EPF By Employees, Employers Reduced; This Is How Your Next Salary Slip Might Appear
The finance minister Nirmala Sitharaman on May 13 reduced statutory deductions on Employees’ Provident Fund (EPF) contributions for both formal sector employers and employees by a total of 4%, for the May-July period.
This temporary relief to increase in-hand salary during COVID-19 pandemic crisis will benefit around 6,50,000 companies with liquidity of around Rs 2,250 crore every month.
Read to find out more…
Reductions in EPF Contributions Explained!
According to the social security laws, employees and employers deposit 12% each, or 24% of the basic salary and a Dearness Allowance (DA) as EPF deductions every month for the retirement kitty maintained by the Employees’ Provident Fund Organisation (EPFO).
The contributions to the EPF have now been reduced to 10% each for 3 months. The statutory deduction has been cut by a total of 4% (2% of employer’s contribution and 2% of employee’s contribution).
However the employees of central public sector enterprises and state Public Sector Undertakings (PSU)s will continue to pay 12% of the employers share whereas employees will pay 10%. Besides, Sitharaman said the government will pay the EPF contribution of both the employer and the employee (12% each) for three more months for companies with a headcount of less than 100, and where 90% workers earn less than Rs 15,000 per month.

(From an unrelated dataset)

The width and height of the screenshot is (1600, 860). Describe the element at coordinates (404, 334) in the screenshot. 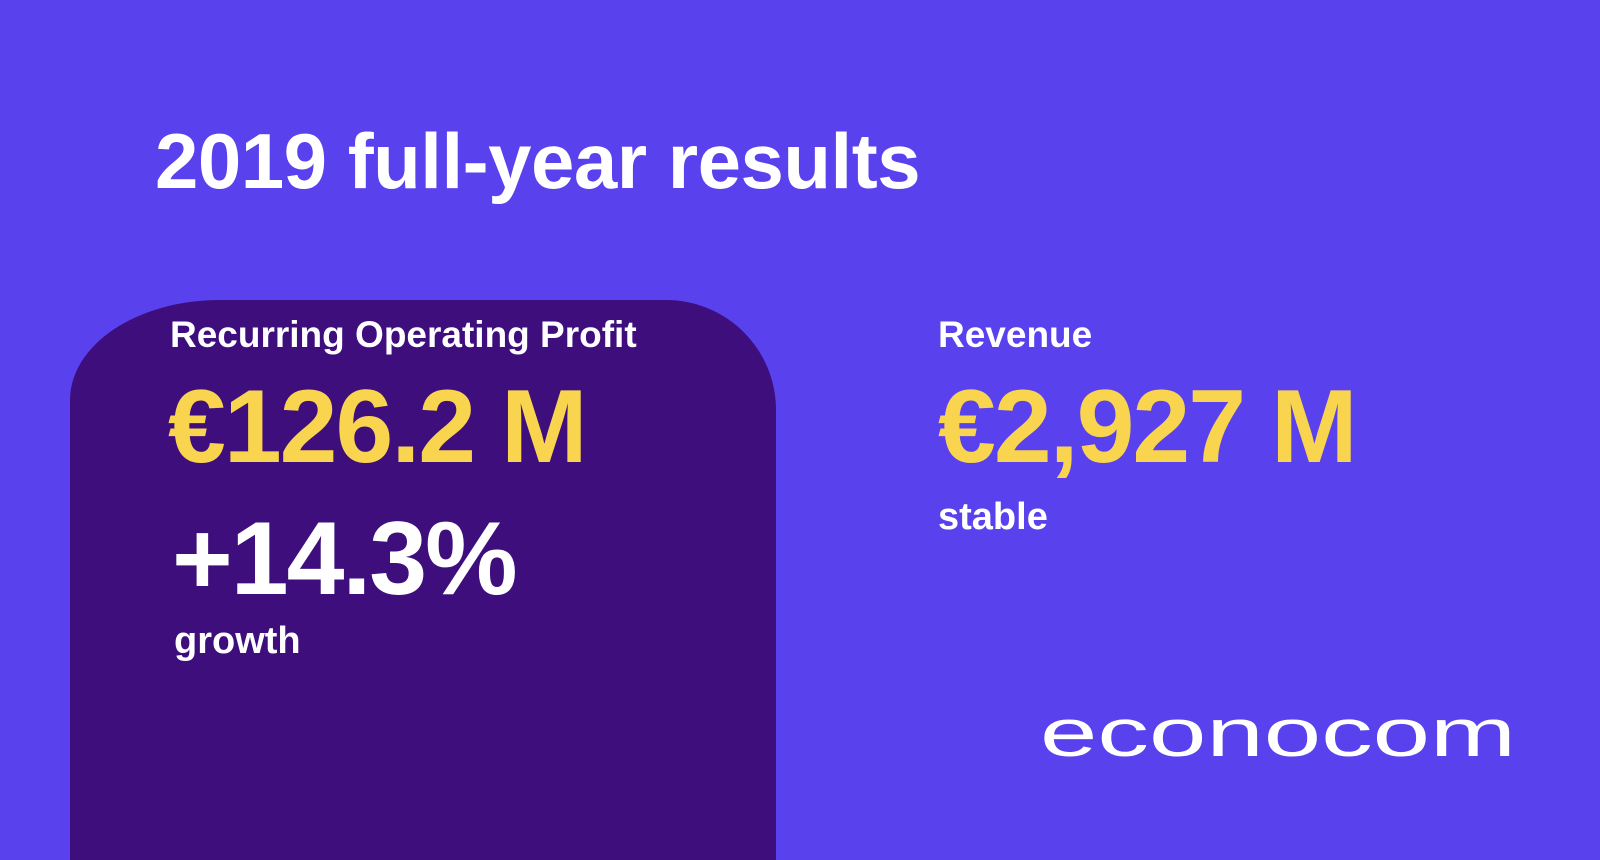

Sitharama said, “Businesses need support to ramp up production over the next quarter. It is (also) necessary to provide more take home salary to employees and also give relief to employers in payment of provident fund dues. Therefore, statutory PF contributions of both employers and employees will be reduced to 10% for all establishments covered by EPFO for the next three months.”
She added saying this will be applicable to all workers, or nearly 43 million employees across 650,000 establishments, who do not benefit from the PM Garib Kalyan package announced in March.

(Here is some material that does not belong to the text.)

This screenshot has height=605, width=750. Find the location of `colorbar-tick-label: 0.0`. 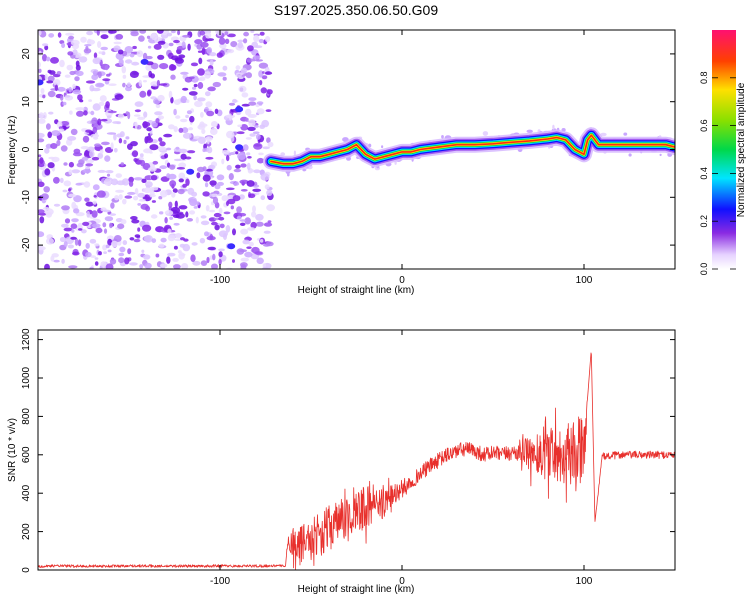

colorbar-tick-label: 0.0 is located at coordinates (704, 270).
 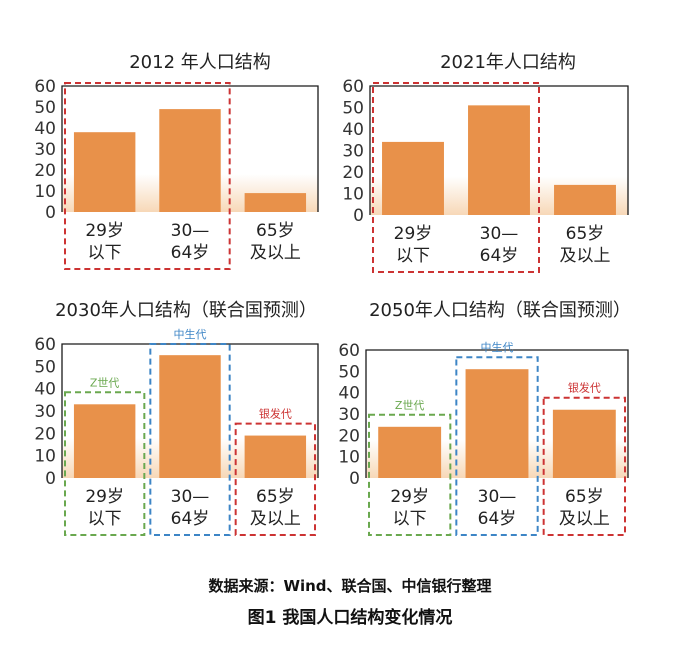 I want to click on chart-title: 2012 年人口结构, so click(x=200, y=62).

The move also provides a Rs 6,750 cr liquidity support to employers and employees during the COVID-19 pandemic.
Confusions With Employer’s EPF Contributions?
This relief measure will have twin benefits:
- A reduction in employee costs for private companies,
- Employees’ take-home pay will increase by 2%.

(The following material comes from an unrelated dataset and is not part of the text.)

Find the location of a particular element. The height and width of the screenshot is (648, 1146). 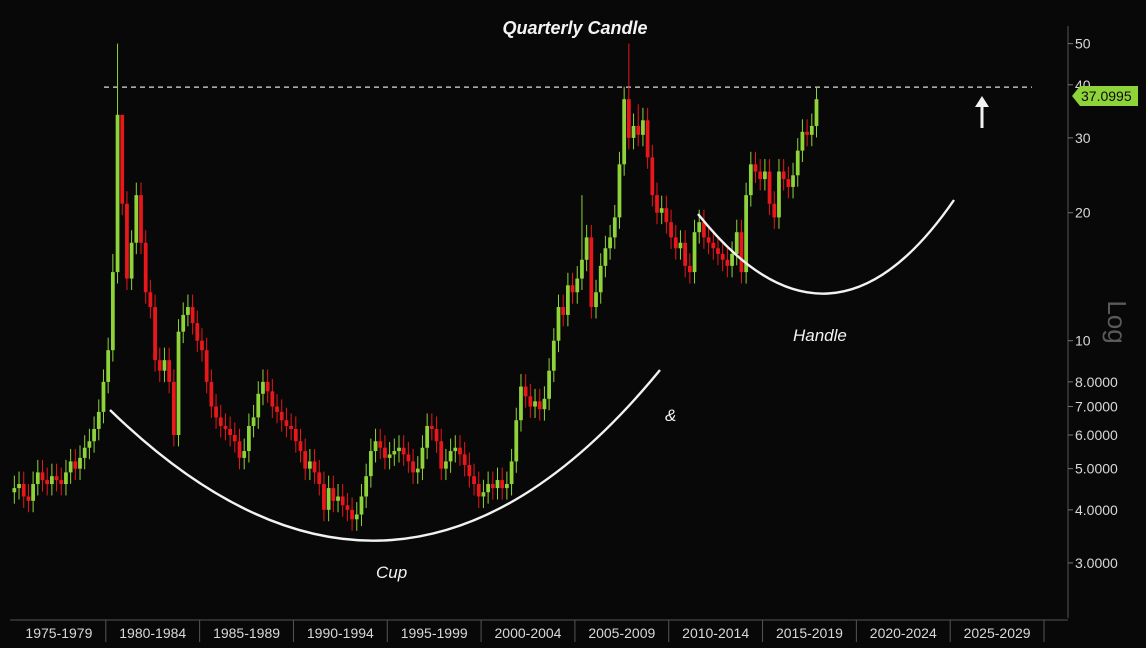

y-tick-label: 30 is located at coordinates (1083, 138).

While the 2% of your EPF contribution would invariably land in your take home pay but there is still some confusion about what will happen to the employer’s 2% contribution to EPF.
Usually, the break-up of your CTC (cost to company) or total salary package includes the 12% contribution to be made by the company on your behalf in your EPF account. Now since the government has reduced the mandatory 12% requirement, some employers might not pass on the benefit of the remaining 2% to their employees.
If some employers choose to give the employees the benefit of only 2% (employee’s contribution), then it may lead to a net reduction of 2% equivalent to your basic salary and DA for 3 months. Others might argue that since the 12% employer’s contribution is part of the CTC, the company is liable to pass on the benefits of EPF cut to the employee.
Alok Agrawal, Partner, Deloitte India, said, “In case of those private sector organisations where employer contribution to PF is included as part of the employee’s ‘Cost-to-company’ package (CTC) and where the employer has otherwise not made any cuts to fixed pay due to the COVID impact, the employees may expect to be compensated for this reduction in PF contribution by way of an equivalent cash allowance.”
However, he said it remains to be seen from the final PF notifications to be issued by the authorities, if certain employers will have an option to continue maintaining the same 12% contribution, if their financial position permits.
Will this measure really provide relief or cause more complications?